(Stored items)
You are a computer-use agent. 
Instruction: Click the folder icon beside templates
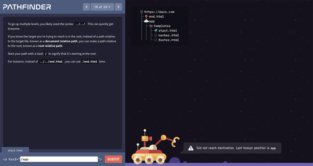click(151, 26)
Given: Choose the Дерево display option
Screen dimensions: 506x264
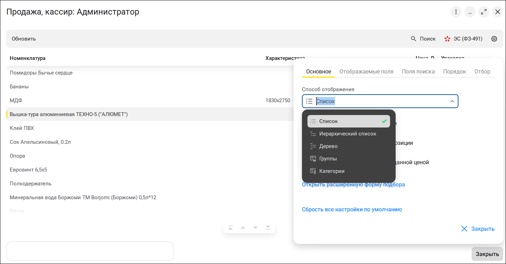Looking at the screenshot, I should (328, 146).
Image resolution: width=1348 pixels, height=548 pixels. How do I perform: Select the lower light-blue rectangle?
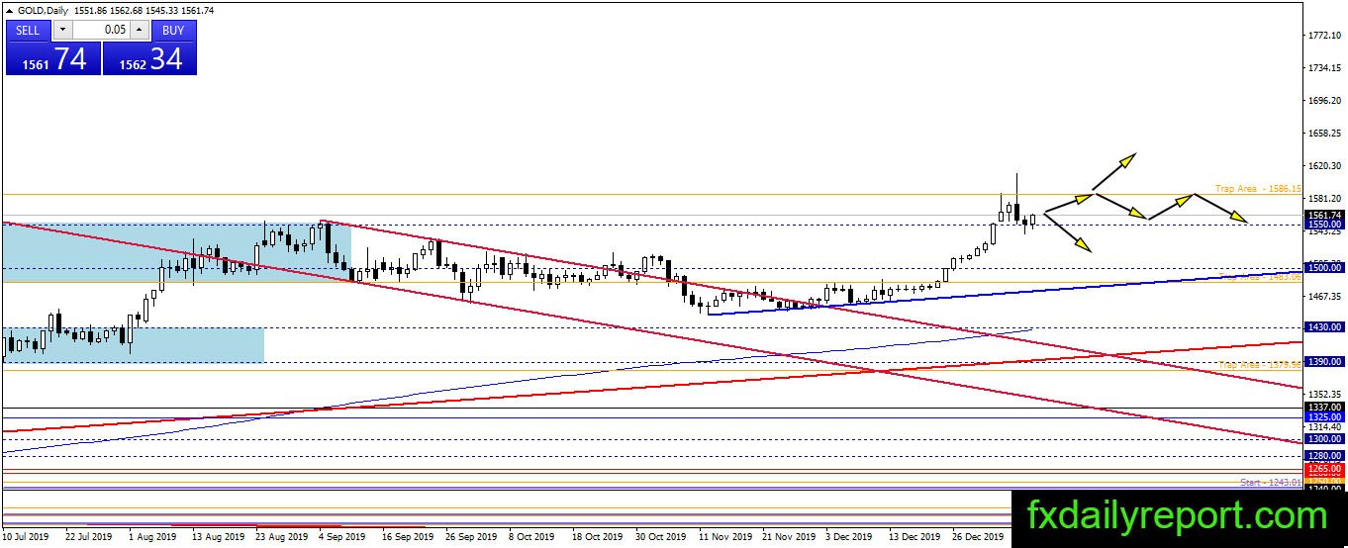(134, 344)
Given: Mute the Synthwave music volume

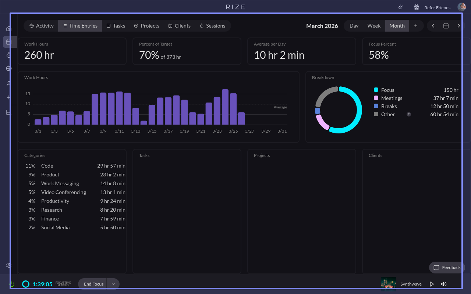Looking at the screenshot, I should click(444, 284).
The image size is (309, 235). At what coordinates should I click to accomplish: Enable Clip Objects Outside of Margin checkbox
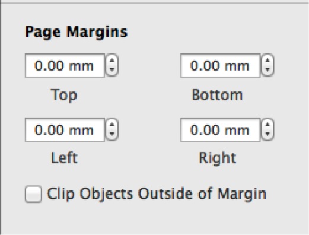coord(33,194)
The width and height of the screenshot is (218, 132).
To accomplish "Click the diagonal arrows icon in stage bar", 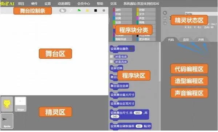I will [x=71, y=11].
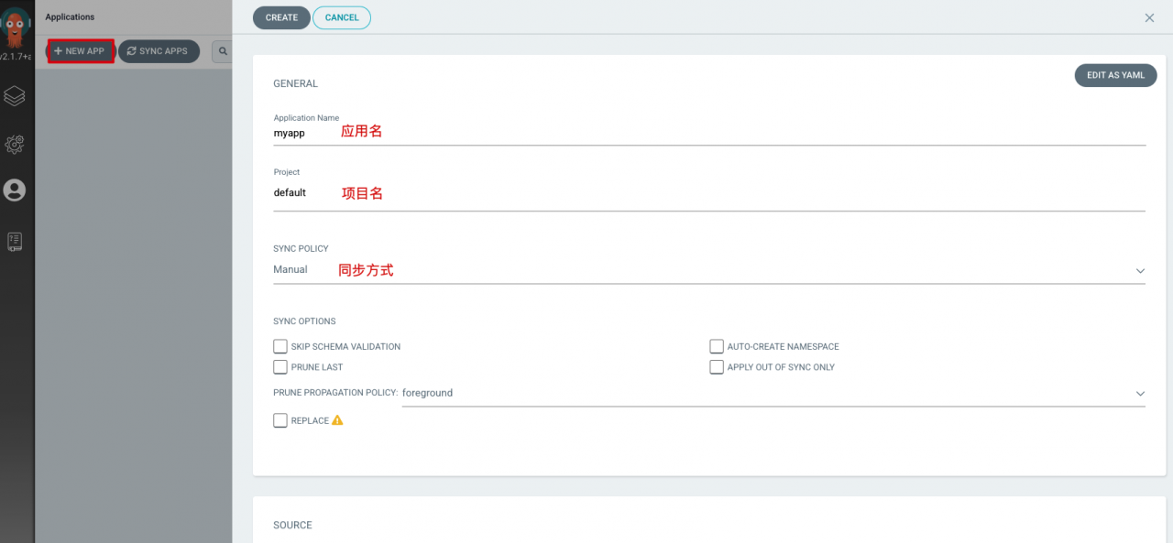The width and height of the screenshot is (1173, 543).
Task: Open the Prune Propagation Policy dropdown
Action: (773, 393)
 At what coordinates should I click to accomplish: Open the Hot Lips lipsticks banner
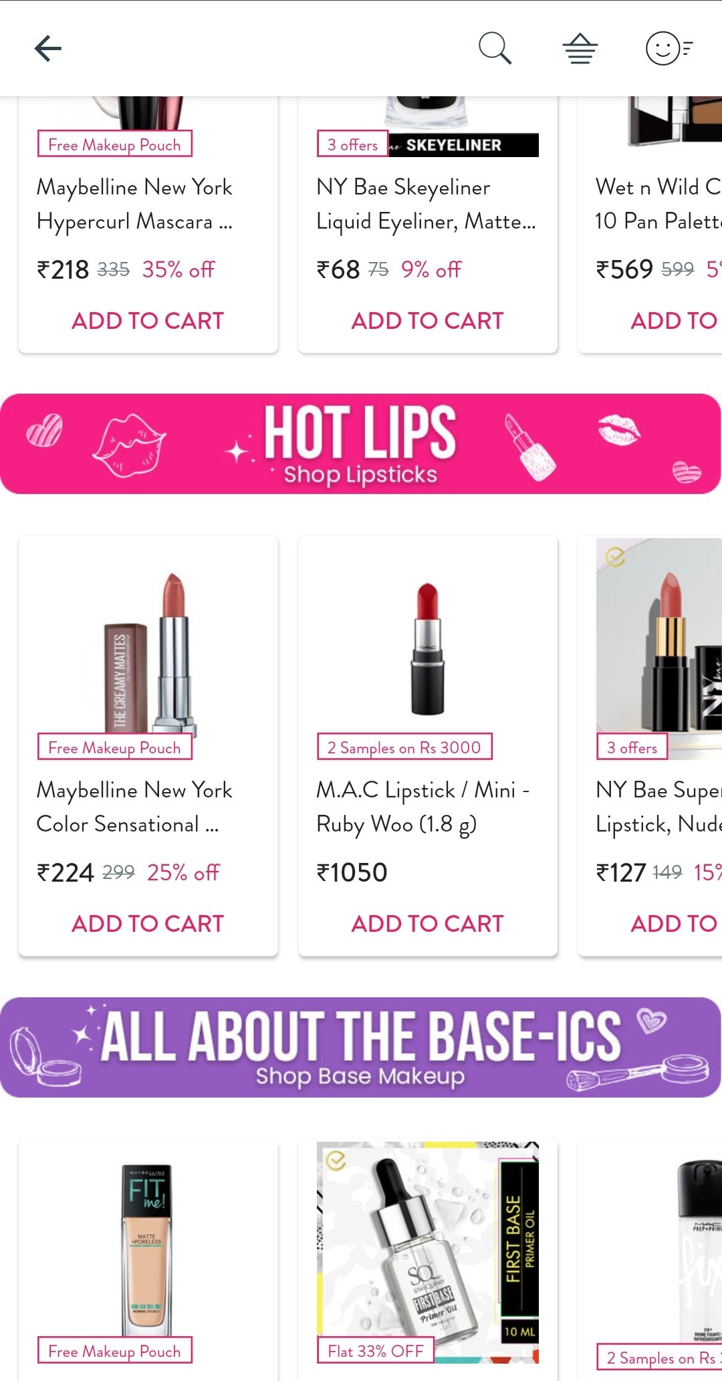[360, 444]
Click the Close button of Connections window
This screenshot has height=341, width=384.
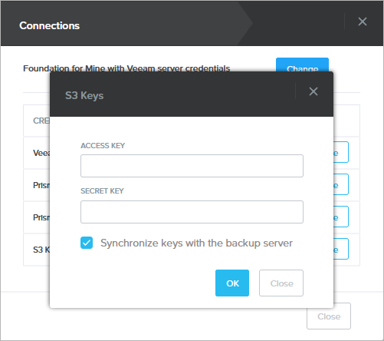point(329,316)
---
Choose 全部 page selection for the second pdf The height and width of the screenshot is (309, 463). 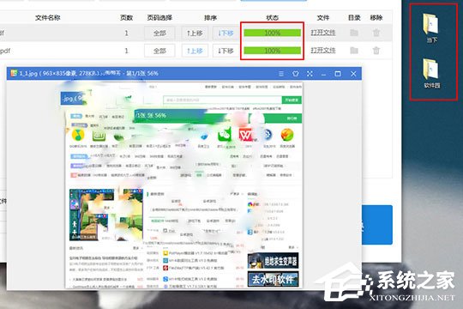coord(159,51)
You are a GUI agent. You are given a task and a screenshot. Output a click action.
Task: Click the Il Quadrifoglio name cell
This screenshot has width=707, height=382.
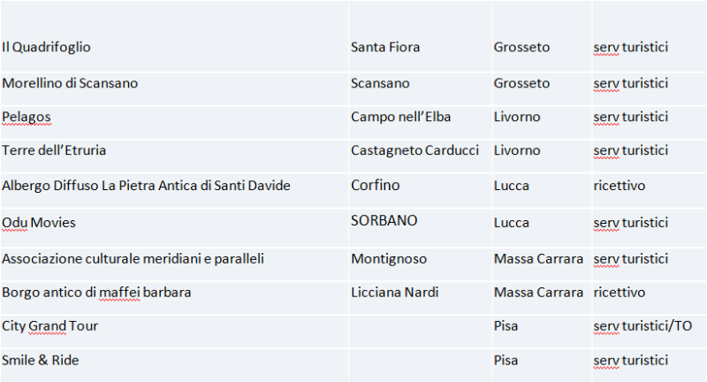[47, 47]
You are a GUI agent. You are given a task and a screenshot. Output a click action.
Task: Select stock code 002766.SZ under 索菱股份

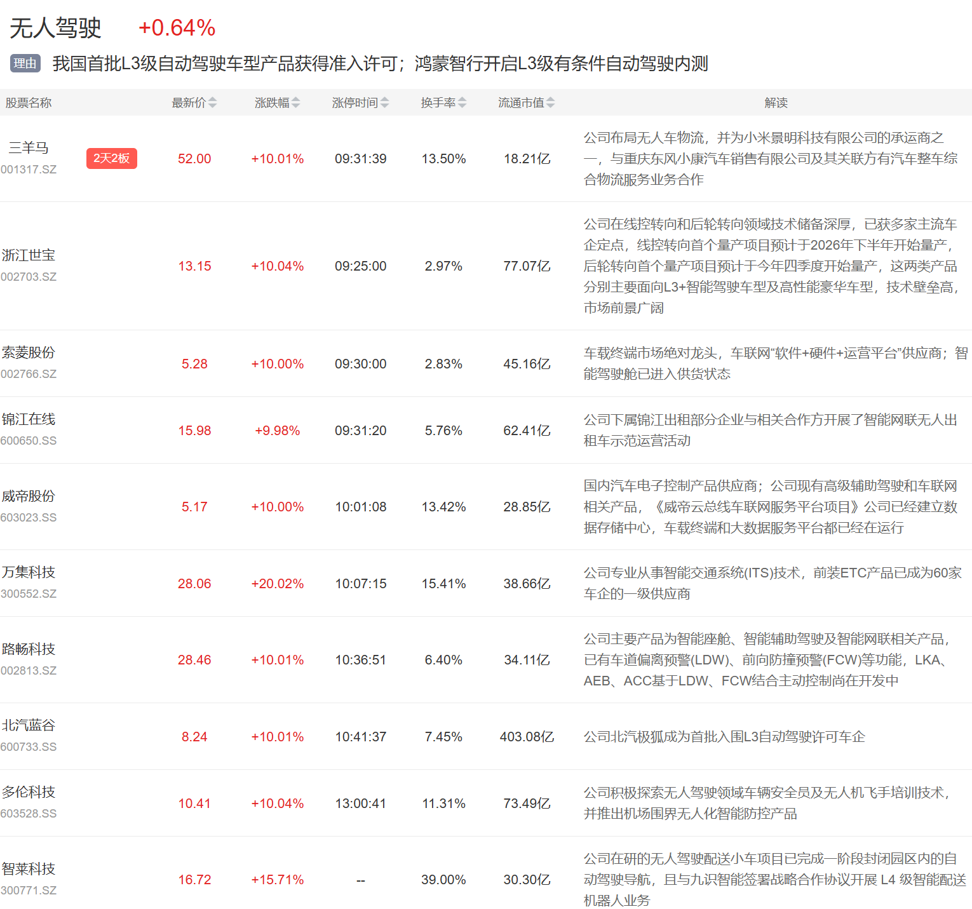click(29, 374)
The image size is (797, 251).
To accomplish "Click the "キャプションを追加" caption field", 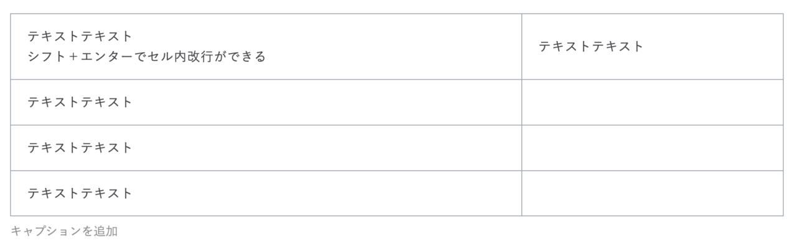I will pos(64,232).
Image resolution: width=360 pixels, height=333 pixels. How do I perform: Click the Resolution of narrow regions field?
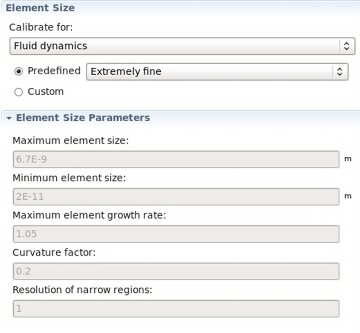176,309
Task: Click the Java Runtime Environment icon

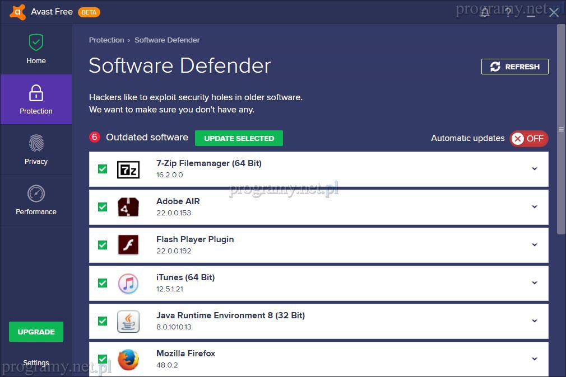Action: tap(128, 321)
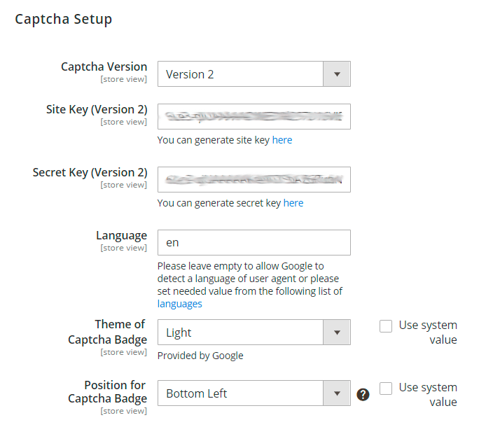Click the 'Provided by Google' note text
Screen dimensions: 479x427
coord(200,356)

> Problem description
I would like the exact lines from the data above, starting with the one that holds "You are a computer-use agent." and going on through the one that holds "The width and height of the screenshot is (218, 132).", without the pictures.

> Solved exercise
You are a computer-use agent. 
Instruction: Click the folder icon beside templates
click(151, 26)
Given: Choose the Дерево display option
Screen dimensions: 506x264
Looking at the screenshot, I should (328, 146).
Image resolution: width=1348 pixels, height=548 pixels. How do I perform: Select the lower light-blue rectangle?
(134, 344)
Given: Mute the Synthwave music volume

Looking at the screenshot, I should click(444, 284).
The image size is (309, 235). At what coordinates should I click to accomplish: Enable Clip Objects Outside of Margin checkbox
coord(33,194)
The width and height of the screenshot is (218, 132).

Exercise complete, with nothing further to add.